Énoncé A
Répondez à ces questions d'après l'extrait sur Dumas :
(i) Quelle période figure sous le titre ?
(ii) Selon la citation, qui un critique accusait-il d'avoir pris une scène entière chez un auteur contemporain ?
(iii) Quelle phrase la citation attribue-t-elle à Molière ?
Énoncé B
Reproduisez le passage de l'extrait sur Dumas qui commence aux mots « Il ne nous reste » et arrêtez-vous après les mots « de M. Alex. Dumas[3]. ».

Texte retenu
· · · · ·
Il ne nous reste plus qu’à énumérer les pièces pour lesquelles M. Dumas est en nom, et celles pour lesquelles il l’a dissimulé, afin de justifier les assertions des critiques, qui ne veulent pas que M. Dumas soit toujours seul dans les pièces représentées sous son nom, et qui, au contraire, l’ont voulu voir souvent abrité, contre les succès douteux et les chutes, derrière des collaborateurs responsables.

créations, conquêtes[2] et adoptions
littéraires de M. Alex. Dumas[3].
1825-46.
« Ce sont les hommes, et non pas l’homme, qui inventent. Chacun arrive à son tour et à son heure, s’empare des choses connues de ses pères, les met en œuvre par des combinaisons nouvelles, puis meurt après avoir ajouté quelques parcelles à la somme des connaissances humaines. Quant à la création complète d’une chose, je la crois impossible. Dieu lui-même, lorsqu’il créa l’homme, ne put ou n’osa point l’inventer : il le fit à son image. C’est ce qui faisait dire à Shakespeare, lorsqu’un critique stupide l’accusait d’avoir pris parfois une scène tout entière dans quelque auteur contemporain : C’est une fille que j’ai tirée de la mauvaise société pour la faire entrer dans la bonne. C’est ce qui faisait dire plus naïvement encore à Molière : Je prends mon bien où je le trouve. Et Shakespeare et Molière avaient raison, car l’homme de génie ne vole pas, il conquiert. Il fait de la province qu’il prend une annexe de son empire ; il la peuple de ses sujets, et il étend sur elle son sceptre d’or !!! Je me trouve entraîné à dire ces choses parce que, loin de me savoir gré d’avoir fait connaître à notre public des beautés scéniques inconnues, on me les marque du doigt comme des vols, on me les signale comme des plagiats. Il est vrai, pour me consoler, que j’ai du moins cette ressemblance avec Shakespeare et Molière, que ceux qui les ont attaqués étaient si obscurs qu’aucune mémoire n’a conservé leur nom !!! »
· · · · ·
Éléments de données
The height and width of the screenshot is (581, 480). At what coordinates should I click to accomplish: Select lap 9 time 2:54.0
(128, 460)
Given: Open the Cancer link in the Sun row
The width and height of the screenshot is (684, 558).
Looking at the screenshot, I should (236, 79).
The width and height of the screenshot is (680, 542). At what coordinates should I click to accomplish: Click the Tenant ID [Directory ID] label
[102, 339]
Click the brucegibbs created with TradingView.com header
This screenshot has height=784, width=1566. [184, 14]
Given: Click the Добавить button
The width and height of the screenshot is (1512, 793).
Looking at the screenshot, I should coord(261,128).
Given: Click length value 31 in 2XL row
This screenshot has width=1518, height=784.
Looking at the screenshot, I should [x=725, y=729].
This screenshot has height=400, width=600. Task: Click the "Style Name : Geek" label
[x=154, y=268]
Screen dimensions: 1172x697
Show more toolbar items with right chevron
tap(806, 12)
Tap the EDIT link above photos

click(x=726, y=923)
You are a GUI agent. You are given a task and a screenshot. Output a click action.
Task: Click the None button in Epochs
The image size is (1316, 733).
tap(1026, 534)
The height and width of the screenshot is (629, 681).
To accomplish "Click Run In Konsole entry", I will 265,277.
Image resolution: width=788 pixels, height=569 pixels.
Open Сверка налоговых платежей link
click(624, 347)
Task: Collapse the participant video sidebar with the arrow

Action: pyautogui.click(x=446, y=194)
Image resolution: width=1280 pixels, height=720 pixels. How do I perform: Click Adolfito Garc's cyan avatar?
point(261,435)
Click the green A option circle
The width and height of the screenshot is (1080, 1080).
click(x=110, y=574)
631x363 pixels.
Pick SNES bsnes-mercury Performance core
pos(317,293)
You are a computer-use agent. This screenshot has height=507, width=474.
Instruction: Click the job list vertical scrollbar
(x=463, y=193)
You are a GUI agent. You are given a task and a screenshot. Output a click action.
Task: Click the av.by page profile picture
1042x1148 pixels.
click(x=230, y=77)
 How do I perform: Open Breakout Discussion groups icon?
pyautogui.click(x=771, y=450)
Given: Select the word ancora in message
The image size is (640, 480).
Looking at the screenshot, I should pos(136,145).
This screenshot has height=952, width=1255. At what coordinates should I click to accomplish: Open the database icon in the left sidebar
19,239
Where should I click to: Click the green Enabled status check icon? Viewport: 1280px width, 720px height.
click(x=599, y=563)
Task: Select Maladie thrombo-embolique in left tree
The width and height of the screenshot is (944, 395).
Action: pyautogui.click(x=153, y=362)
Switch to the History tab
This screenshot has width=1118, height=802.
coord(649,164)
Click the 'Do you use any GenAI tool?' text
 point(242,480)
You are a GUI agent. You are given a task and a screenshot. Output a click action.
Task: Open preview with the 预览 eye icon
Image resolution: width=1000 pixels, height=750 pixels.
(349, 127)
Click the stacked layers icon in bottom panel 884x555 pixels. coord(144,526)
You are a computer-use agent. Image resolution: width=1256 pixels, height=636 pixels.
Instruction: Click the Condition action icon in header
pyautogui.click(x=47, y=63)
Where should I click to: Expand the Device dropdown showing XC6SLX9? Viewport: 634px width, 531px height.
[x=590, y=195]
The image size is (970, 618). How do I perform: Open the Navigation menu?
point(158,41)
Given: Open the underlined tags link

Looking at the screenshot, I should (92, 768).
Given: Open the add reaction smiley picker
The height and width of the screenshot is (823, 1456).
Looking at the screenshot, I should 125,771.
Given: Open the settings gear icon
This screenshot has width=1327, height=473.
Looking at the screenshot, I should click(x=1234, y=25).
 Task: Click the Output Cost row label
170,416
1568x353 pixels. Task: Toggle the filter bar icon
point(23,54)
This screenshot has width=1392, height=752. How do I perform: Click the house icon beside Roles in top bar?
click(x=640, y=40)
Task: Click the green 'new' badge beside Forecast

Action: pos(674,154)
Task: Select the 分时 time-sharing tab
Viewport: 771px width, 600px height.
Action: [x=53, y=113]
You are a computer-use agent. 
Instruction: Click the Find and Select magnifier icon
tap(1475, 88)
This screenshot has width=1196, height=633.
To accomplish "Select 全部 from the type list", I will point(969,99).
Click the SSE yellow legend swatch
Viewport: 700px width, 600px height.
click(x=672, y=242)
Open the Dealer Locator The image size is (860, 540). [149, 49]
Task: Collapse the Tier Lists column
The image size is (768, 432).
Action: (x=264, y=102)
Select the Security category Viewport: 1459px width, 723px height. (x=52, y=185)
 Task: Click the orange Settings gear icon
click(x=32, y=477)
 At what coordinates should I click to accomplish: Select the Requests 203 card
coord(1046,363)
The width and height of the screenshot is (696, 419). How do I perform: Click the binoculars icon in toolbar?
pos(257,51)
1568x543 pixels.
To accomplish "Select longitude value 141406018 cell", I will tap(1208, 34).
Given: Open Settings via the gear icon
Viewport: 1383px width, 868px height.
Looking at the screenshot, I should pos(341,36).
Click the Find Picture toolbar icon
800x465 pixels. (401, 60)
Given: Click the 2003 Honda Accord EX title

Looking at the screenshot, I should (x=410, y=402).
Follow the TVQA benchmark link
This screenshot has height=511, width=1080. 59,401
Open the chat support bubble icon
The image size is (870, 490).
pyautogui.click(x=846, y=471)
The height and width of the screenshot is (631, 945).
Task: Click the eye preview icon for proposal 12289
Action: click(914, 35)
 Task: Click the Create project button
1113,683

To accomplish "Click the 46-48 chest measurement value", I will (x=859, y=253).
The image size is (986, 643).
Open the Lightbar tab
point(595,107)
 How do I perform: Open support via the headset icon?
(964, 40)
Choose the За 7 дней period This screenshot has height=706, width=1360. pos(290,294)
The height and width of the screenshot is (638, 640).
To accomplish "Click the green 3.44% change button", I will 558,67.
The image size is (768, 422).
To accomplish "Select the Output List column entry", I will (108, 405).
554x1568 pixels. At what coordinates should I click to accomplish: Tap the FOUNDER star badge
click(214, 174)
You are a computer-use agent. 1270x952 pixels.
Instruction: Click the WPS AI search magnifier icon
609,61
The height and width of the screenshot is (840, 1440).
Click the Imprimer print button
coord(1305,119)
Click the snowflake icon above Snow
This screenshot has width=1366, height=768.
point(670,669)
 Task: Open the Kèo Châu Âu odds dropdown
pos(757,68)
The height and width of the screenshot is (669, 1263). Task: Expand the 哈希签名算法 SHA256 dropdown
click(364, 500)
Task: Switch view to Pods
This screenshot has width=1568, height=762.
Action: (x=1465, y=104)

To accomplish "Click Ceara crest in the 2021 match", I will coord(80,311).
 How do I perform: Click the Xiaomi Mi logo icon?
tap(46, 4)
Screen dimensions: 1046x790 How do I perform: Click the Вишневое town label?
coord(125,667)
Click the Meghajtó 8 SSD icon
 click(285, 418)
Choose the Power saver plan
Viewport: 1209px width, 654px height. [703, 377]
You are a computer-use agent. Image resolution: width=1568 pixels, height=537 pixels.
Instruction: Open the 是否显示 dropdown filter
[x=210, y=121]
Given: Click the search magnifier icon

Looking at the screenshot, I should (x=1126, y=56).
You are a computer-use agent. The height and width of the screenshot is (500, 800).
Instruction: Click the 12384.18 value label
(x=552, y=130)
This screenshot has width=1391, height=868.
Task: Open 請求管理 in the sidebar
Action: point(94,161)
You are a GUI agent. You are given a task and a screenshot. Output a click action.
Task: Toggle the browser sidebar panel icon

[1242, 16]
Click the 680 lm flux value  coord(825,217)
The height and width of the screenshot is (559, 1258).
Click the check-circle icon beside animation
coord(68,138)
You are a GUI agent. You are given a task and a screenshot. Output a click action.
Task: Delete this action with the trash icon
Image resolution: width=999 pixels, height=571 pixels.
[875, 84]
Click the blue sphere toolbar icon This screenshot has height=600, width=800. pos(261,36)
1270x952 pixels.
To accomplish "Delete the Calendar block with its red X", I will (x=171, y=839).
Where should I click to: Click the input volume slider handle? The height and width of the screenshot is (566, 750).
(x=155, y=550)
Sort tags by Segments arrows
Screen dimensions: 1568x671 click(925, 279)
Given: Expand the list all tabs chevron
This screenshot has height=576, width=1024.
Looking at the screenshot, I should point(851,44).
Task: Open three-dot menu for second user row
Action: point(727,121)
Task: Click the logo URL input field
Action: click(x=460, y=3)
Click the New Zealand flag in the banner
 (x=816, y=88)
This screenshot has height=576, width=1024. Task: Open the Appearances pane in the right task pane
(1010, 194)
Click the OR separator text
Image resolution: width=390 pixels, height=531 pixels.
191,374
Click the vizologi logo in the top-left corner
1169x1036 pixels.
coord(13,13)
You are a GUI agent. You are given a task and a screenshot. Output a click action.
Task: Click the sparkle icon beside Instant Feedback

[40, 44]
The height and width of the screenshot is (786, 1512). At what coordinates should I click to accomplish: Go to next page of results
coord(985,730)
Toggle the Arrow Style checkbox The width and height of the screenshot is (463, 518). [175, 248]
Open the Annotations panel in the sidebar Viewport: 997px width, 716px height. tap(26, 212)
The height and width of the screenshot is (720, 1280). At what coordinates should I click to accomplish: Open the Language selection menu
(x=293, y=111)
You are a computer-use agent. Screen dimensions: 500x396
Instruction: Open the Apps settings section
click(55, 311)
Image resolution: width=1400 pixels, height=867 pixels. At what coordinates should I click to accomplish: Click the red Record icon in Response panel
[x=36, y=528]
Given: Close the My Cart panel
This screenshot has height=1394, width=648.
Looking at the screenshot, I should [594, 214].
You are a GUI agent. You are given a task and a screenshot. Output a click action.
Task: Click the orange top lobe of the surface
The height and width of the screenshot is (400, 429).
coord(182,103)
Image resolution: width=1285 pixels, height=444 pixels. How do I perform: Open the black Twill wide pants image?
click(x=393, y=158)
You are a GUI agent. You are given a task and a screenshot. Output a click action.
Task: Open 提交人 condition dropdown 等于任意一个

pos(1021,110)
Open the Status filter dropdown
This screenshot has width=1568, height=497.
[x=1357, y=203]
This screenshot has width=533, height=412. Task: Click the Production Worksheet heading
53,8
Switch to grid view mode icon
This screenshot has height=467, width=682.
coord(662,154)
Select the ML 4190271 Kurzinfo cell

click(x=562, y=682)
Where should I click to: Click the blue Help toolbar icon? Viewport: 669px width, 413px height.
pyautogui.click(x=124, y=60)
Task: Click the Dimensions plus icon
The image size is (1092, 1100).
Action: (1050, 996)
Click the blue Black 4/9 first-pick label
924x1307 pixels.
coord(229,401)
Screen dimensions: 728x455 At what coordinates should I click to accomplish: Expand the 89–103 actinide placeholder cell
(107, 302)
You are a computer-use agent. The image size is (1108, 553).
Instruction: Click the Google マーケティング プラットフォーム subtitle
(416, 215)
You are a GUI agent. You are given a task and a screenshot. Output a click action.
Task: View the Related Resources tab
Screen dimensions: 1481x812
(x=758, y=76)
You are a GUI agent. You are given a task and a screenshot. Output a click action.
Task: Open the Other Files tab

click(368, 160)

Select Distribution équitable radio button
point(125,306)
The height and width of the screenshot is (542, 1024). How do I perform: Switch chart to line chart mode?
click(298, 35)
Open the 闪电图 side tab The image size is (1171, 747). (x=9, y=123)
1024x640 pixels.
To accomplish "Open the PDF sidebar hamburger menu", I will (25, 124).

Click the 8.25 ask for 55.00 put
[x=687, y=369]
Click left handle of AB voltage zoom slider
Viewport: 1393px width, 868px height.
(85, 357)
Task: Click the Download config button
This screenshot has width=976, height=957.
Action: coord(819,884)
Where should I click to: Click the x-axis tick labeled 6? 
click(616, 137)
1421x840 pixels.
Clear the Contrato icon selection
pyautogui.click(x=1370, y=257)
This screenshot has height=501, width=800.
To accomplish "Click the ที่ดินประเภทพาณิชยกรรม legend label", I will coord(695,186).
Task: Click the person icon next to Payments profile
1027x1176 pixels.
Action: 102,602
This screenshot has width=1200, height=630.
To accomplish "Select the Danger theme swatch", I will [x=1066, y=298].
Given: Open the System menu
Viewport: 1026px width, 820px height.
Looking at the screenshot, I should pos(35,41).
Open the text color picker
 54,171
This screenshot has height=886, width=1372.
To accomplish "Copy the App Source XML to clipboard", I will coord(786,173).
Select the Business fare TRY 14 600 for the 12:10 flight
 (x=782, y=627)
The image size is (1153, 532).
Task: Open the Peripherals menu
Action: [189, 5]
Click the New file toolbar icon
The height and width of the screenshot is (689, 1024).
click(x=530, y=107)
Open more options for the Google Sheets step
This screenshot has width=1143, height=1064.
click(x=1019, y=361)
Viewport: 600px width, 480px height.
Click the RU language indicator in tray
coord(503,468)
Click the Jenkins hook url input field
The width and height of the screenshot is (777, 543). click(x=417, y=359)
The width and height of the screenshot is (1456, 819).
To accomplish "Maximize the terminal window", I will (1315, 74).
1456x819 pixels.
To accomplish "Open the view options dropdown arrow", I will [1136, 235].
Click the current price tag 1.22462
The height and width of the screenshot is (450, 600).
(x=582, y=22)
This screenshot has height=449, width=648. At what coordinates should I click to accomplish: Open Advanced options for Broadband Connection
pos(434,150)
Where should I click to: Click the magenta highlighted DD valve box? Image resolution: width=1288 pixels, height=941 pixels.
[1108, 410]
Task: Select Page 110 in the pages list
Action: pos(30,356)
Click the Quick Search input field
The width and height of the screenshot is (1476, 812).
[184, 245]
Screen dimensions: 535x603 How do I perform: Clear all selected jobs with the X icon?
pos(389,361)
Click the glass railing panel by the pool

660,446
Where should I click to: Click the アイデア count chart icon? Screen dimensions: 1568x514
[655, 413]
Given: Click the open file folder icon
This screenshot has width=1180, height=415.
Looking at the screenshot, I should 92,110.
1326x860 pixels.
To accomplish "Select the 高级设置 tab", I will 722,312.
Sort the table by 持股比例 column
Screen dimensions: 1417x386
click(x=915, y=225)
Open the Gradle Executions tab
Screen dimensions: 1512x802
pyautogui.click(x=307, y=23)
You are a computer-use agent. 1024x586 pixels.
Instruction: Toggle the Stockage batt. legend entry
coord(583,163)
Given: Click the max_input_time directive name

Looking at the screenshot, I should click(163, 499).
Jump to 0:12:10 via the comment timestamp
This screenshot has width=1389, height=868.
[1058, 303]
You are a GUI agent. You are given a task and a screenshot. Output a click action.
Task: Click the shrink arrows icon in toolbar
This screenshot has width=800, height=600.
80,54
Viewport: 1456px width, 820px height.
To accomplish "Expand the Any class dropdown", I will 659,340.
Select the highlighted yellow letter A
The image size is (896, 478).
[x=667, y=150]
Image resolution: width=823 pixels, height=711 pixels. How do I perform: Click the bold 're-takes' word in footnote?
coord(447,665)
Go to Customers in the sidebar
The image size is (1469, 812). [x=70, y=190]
· · · · ·
Corrigé A
(i) 1825-46.
(ii) Shakespeare.
(iii) « Je prends mon bien où je le trouve. »

Corrigé B
Il ne nous reste plus qu’à énumérer les pièces pour lesquelles M. Dumas est en nom, et celles pour lesquelles il l’a dissimulé, afin de justifier les assertions des critiques, qui ne veulent pas que M. Dumas soit toujours seul dans les pièces représentées sous son nom, et qui, au contraire, l’ont voulu voir souvent abrité, contre les succès douteux et les chutes, derrière des collaborateurs responsables.

créations, conquêtes[2] et adoptions
littéraires de M. Alex. Dumas[3].